From Cornell International Affairs Review VOL. 6 NO. 2
Liberal Opposition: Mounting Pressures for Reform in Saudi Arabia and Kuwait
IN THIS ARTICLE
For all the border-transcending, common cause implications of the popular moniker "the Arab Spring," the sociopolitical upheaval it is meant to allude to seems, upon superficial review of its developing impacts, to have largely missed the Persian Gulf. The protests at Bahrain's Pearl Roundabout garnered minor international media attention relative to the "revolutions" undertaken in Tunisia, Egypt, Libya and Syria, while Kuwait and Saudi Arabia project images of comparative regime stability. In fact, invigorated by the successes and mindful of the tactics of the selfdetermination movement throughout the Middle East, demonstrators in Kuwait and Saudi Arabia have posed increasingly bold challenges to regime legitimacy.
I argue that, though the impact of this dissent has been far less dramatic than in other Middle Eastern states where entrenched regimes have been ousted, the subtler evolutions in the character of interaction between the state and the populace in Kuwait and Saudi Arabia are of monumental importance to prospects for establishing representative governance. Although strategic allegiances between the established authoritarians and the United States create a significant roadblock to liberalization, the democratizing spirit of the Arab Spring has galvanized a significant contingent of Kuwaiti and Saudi dissenters to express their latent discontent across multiples communities of identification. As a result, unsettled regimes in both states have responded with disproportionate brutality.
Dichotomy of a Persian Gulf State
In some ways, it can be immensely useful to classify the Gulf States in terms of their similarities. Sunni royal families, controlling enormous oil revenues, rule over states with vast wealth inequality, very few opportunities for democratic or civil society participation, and strictly enforced limits on self-expression. Large expatriate or noncitizen populations and a striking juxtaposition between undeveloped desert hinterlands and gaudy, expanding metropolises also characterized the Gulf States. All of them, with the exception of Saudi Arabia — Kuwait, Bahrain, Qatar, the United Arab Emirates and Oman — were British Trucial Mandates, which survived with nominal control over domestic policy until they were granted independence in the 1960s and early 1970s. Tribal ties were, at the time of independence, the primary organizing unit of power, and, where British military and financial aid helped prop up the ruling families in the days of the mandate system, oil wealth served much the same function for the nascent sovereigns.

** Material supplied **
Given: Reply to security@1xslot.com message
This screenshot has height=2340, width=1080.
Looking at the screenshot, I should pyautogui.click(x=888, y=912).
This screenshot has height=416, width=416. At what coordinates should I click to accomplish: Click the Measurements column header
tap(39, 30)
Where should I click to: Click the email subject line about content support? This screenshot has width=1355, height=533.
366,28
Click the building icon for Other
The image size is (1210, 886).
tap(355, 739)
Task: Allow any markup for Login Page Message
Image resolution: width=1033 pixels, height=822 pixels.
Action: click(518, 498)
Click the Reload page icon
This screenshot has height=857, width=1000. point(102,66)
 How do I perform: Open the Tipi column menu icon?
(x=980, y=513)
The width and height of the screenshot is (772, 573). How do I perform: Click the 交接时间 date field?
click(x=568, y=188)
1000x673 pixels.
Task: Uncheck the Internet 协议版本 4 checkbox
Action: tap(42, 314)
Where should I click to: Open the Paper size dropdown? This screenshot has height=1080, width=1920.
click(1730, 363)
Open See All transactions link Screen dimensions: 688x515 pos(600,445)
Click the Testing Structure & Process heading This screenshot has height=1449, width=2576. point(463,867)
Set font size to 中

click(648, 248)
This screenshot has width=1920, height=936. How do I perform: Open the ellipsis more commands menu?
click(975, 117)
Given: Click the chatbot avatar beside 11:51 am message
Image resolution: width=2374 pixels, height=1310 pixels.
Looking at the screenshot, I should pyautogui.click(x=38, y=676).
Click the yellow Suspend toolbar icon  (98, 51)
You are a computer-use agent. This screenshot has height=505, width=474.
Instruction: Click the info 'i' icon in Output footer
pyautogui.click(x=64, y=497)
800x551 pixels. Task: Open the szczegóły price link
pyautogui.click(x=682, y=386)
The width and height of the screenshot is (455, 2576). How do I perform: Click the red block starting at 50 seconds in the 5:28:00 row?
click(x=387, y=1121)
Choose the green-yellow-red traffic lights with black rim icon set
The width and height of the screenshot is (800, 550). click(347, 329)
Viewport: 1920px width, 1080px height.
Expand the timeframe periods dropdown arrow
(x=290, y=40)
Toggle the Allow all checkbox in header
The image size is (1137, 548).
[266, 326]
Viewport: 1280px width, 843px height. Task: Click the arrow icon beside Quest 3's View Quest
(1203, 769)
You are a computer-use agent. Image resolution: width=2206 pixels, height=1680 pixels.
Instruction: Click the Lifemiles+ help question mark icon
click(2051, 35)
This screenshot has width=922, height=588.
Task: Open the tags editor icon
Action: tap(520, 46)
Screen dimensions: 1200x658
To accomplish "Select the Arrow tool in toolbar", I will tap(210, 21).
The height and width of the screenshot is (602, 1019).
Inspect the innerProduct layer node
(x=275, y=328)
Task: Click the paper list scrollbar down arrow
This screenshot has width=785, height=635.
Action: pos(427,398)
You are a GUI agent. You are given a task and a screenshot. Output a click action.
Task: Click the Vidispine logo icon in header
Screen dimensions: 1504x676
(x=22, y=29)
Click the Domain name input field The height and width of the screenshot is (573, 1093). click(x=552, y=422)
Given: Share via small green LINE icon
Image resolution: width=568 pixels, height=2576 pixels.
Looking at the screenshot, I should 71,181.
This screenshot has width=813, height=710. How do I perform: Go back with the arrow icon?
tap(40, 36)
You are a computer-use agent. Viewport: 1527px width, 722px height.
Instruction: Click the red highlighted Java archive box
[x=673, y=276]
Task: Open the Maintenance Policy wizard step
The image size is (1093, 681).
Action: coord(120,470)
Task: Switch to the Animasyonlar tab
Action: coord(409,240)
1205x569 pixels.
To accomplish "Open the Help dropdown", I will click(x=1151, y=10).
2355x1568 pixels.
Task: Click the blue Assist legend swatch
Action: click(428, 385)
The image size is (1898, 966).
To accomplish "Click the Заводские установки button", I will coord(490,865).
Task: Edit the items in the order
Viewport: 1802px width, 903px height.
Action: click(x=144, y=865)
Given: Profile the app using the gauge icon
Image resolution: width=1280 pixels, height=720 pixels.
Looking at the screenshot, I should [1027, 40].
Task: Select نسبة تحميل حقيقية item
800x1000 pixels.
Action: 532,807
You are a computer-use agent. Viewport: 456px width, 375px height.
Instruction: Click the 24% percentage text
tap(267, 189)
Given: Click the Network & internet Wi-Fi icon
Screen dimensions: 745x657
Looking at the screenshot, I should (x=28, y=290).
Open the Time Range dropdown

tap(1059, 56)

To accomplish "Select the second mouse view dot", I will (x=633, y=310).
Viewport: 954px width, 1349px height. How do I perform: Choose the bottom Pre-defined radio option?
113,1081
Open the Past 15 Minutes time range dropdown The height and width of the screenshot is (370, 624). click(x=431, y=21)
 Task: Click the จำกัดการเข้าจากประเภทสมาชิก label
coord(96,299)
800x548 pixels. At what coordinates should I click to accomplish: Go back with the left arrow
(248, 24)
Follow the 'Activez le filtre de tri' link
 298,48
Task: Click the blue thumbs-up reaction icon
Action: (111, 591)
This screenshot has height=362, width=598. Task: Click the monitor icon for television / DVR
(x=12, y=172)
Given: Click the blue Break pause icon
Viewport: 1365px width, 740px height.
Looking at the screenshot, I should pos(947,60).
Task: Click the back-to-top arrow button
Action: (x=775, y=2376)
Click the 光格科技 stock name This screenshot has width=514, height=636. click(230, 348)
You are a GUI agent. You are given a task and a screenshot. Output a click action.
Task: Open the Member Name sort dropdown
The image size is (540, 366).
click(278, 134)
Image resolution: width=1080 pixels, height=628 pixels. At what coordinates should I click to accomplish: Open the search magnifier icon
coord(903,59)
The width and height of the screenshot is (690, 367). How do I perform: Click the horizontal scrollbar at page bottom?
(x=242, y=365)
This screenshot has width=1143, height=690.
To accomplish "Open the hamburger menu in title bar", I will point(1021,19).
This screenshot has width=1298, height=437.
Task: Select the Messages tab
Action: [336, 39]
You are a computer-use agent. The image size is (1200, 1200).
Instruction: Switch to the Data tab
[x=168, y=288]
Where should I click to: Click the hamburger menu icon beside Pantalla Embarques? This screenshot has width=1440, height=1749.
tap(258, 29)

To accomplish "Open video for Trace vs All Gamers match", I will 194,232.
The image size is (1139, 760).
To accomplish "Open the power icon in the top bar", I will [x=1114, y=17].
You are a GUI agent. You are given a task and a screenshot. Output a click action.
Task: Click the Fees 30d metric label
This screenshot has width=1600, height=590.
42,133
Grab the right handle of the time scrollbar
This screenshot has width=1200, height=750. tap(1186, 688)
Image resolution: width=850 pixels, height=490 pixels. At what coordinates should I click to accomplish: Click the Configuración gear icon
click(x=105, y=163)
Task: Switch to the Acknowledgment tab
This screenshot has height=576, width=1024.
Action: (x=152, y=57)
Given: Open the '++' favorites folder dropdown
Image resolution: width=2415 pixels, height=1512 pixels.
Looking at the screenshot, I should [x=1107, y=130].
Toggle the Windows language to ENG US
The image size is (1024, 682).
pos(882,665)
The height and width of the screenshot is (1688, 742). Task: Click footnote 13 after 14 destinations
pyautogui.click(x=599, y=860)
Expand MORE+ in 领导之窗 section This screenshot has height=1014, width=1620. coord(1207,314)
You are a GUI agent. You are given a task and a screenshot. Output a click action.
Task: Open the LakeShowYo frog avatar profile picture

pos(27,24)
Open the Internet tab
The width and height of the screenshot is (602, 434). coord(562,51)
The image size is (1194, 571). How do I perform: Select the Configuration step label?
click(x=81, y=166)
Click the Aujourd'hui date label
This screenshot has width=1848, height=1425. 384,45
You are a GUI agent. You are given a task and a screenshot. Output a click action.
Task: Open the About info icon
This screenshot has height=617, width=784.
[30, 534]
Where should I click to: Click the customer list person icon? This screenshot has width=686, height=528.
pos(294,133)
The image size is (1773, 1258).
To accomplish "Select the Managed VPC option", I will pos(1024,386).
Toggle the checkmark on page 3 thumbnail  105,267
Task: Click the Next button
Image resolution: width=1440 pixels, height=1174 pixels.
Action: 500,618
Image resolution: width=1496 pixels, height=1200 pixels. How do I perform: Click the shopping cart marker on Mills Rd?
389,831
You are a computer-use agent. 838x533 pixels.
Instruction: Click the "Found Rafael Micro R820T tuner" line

** Your tasks **
a: In the article on reform pressures in Saudi Arabia and Kuwait, which Gulf States were British Trucial Mandates?
b: Return, word for word, the part of the article on reform pressures in Saudi Arabia and Kuwait that opens with the words containing "From Cornell International" and closes with "to regime legitimacy.".

** Expected responses **
a: Kuwait, Bahrain, Qatar, the United Arab Emirates and Oman.

b:
From Cornell International Affairs Review VOL. 6 NO. 2
Liberal Opposition: Mounting Pressures for Reform in Saudi Arabia and Kuwait
IN THIS ARTICLE
For all the border-transcending, common cause implications of the popular moniker "the Arab Spring," the sociopolitical upheaval it is meant to allude to seems, upon superficial review of its developing impacts, to have largely missed the Persian Gulf. The protests at Bahrain's Pearl Roundabout garnered minor international media attention relative to the "revolutions" undertaken in Tunisia, Egypt, Libya and Syria, while Kuwait and Saudi Arabia project images of comparative regime stability. In fact, invigorated by the successes and mindful of the tactics of the selfdetermination movement throughout the Middle East, demonstrators in Kuwait and Saudi Arabia have posed increasingly bold challenges to regime legitimacy.